• _DESCRIPTION OF THE TASK_:
The answer must consist only of the lines from the line with "web site (330, 1047)" to the line with "xnxx hub (331, 1095)", both included, exactly as they stand below.

• _PROVIDED RECORDS_:
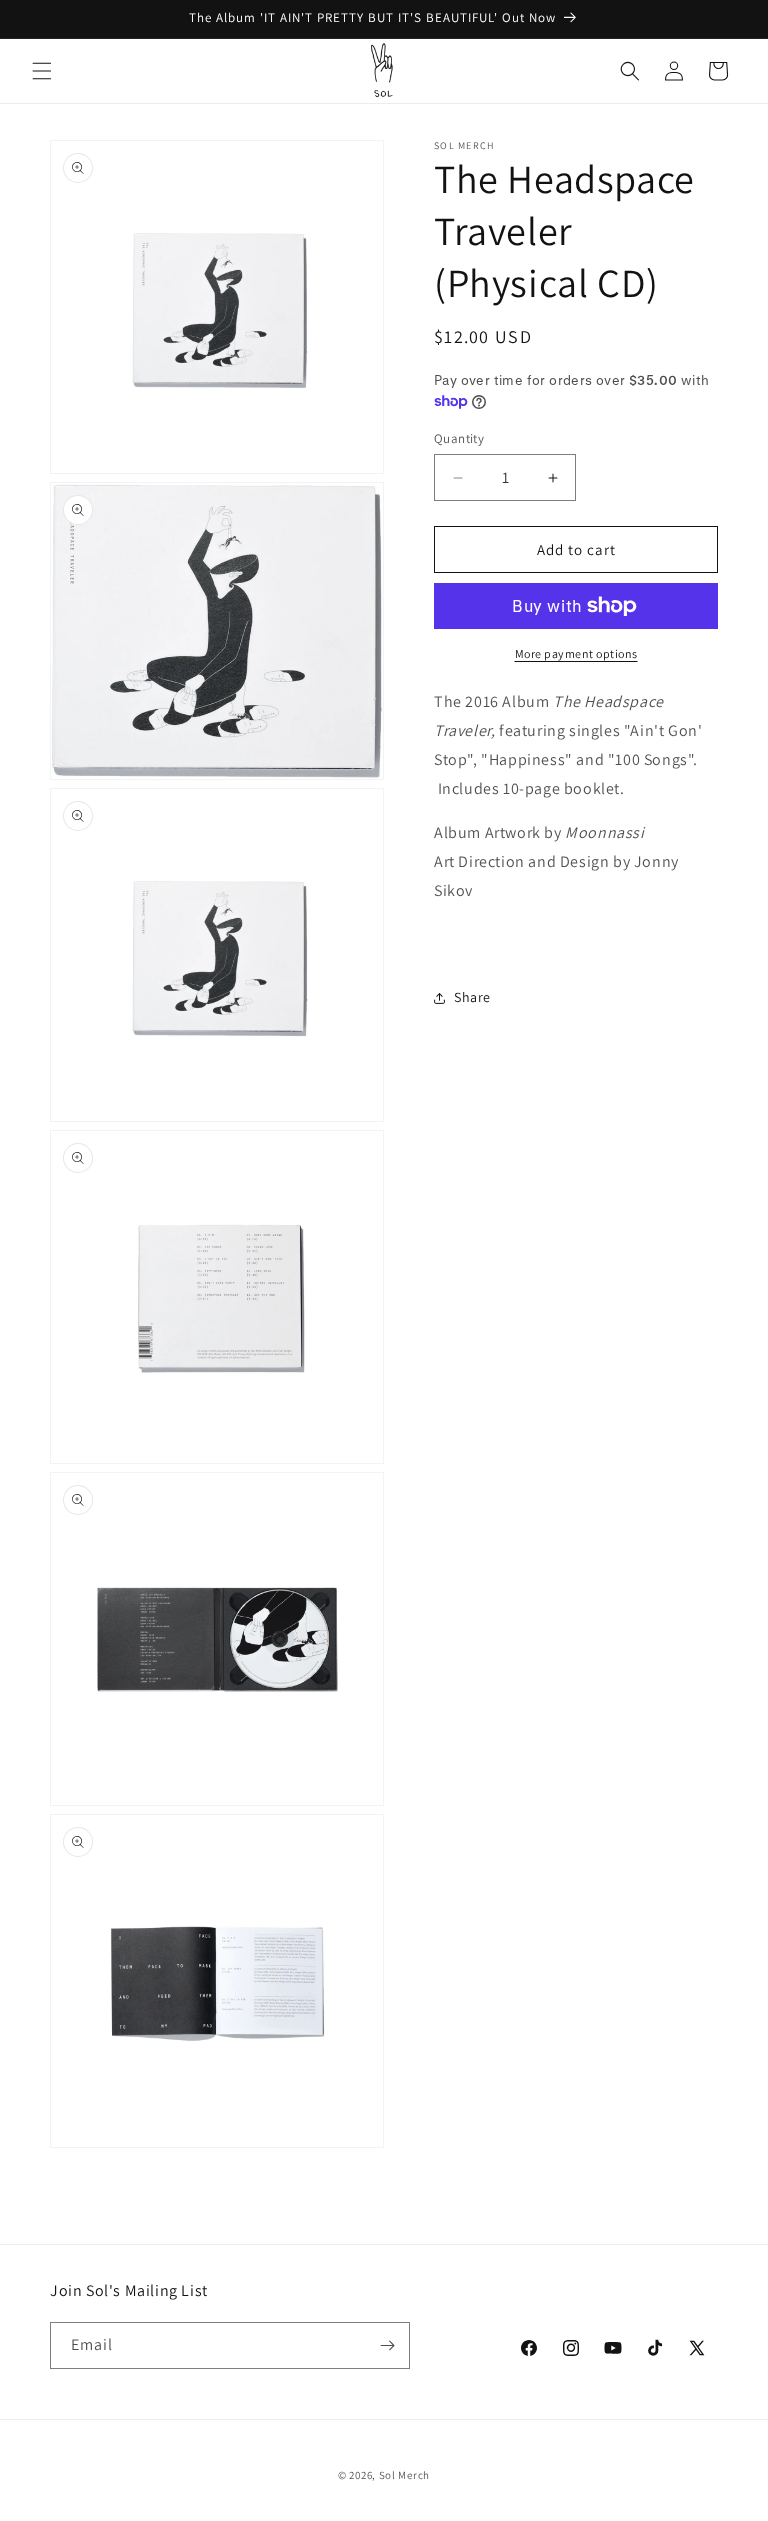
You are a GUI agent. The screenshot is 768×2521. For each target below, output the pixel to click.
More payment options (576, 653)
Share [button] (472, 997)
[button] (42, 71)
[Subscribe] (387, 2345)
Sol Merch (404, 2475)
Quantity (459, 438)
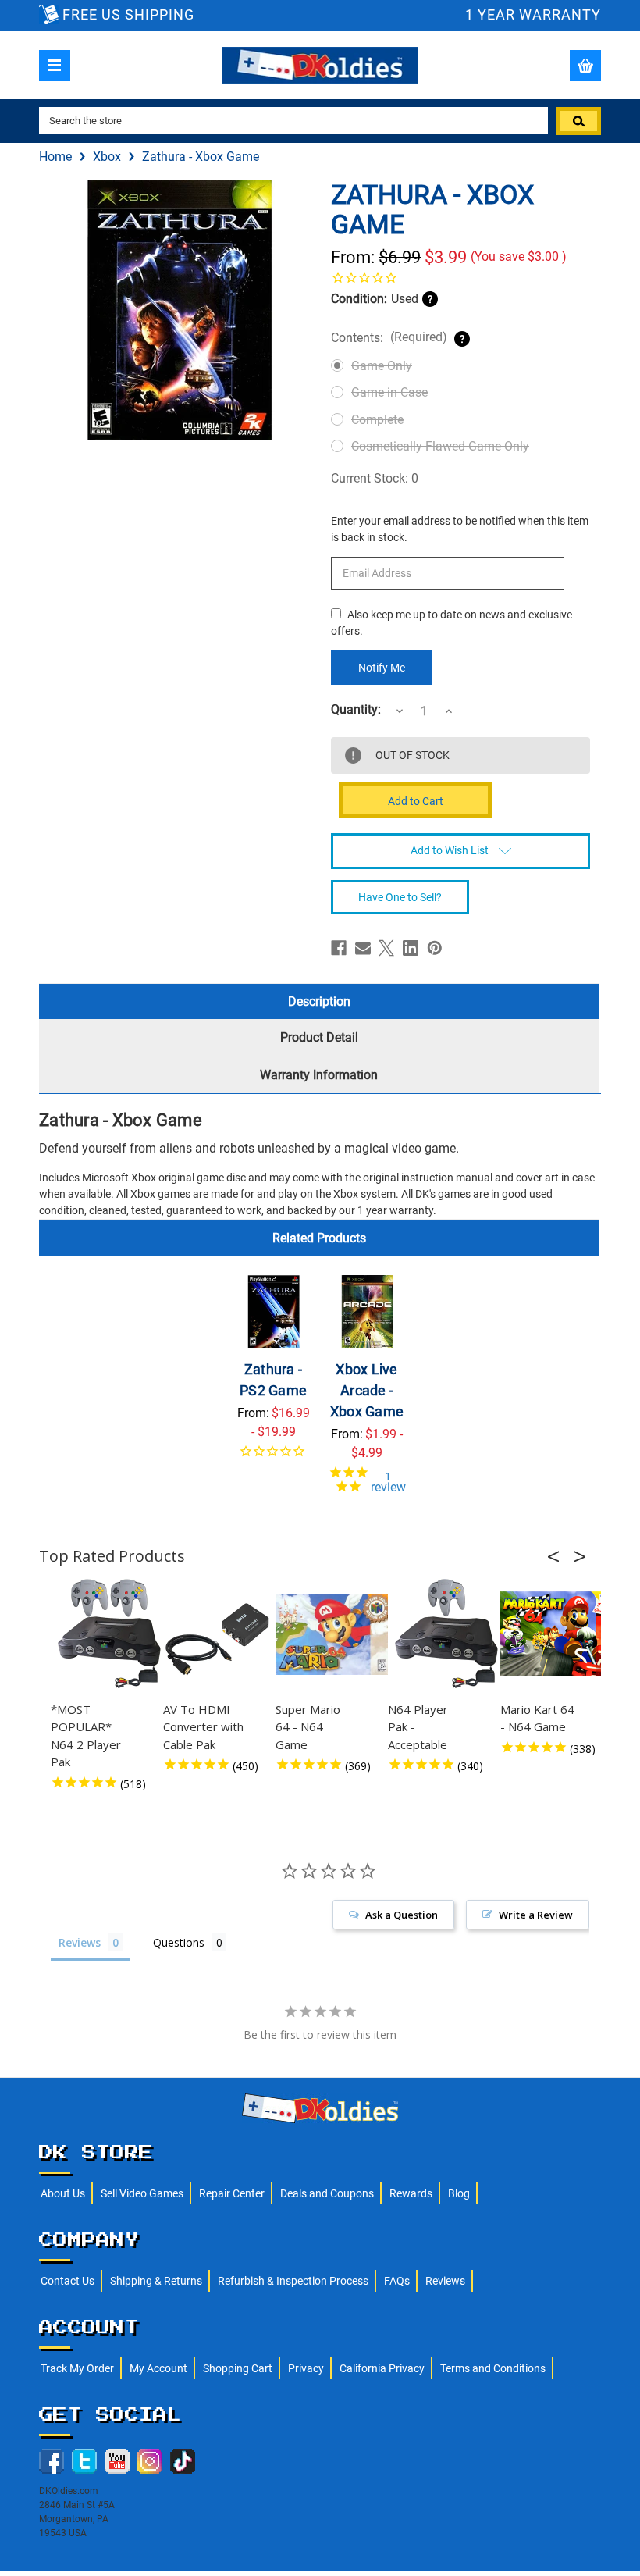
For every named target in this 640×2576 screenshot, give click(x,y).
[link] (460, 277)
* * *
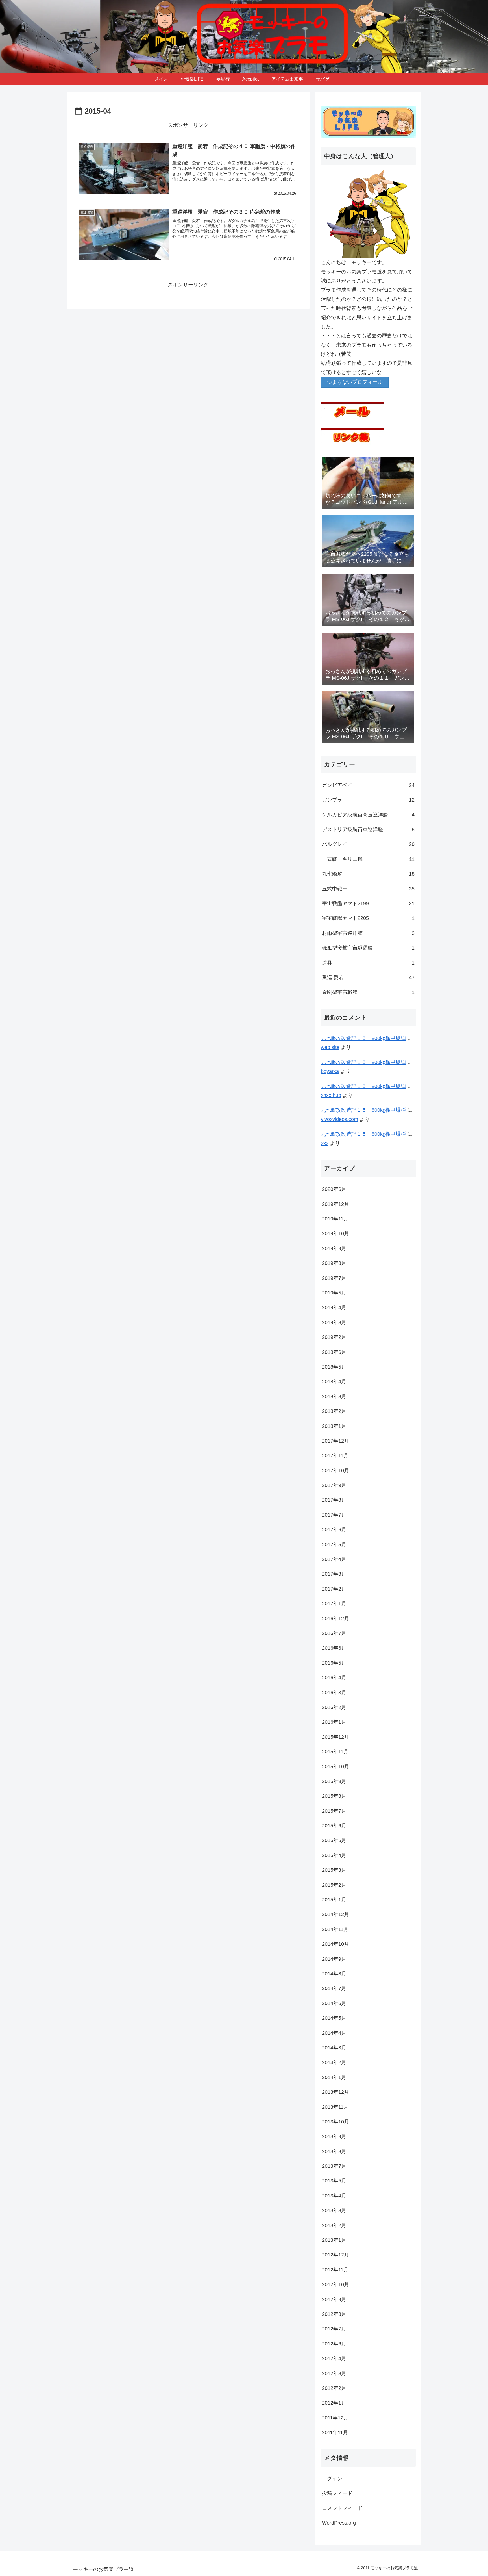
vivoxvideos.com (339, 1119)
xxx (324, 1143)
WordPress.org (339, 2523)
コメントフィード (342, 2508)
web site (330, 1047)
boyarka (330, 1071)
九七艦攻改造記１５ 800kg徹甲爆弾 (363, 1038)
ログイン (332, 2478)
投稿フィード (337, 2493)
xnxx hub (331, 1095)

• _ANSWER SPACE_:
web site (330, 1047)
boyarka (330, 1071)
九七艦攻改造記１５ 800kg徹甲爆弾 (363, 1038)
ログイン (332, 2478)
投稿フィード (337, 2493)
xnxx hub (331, 1095)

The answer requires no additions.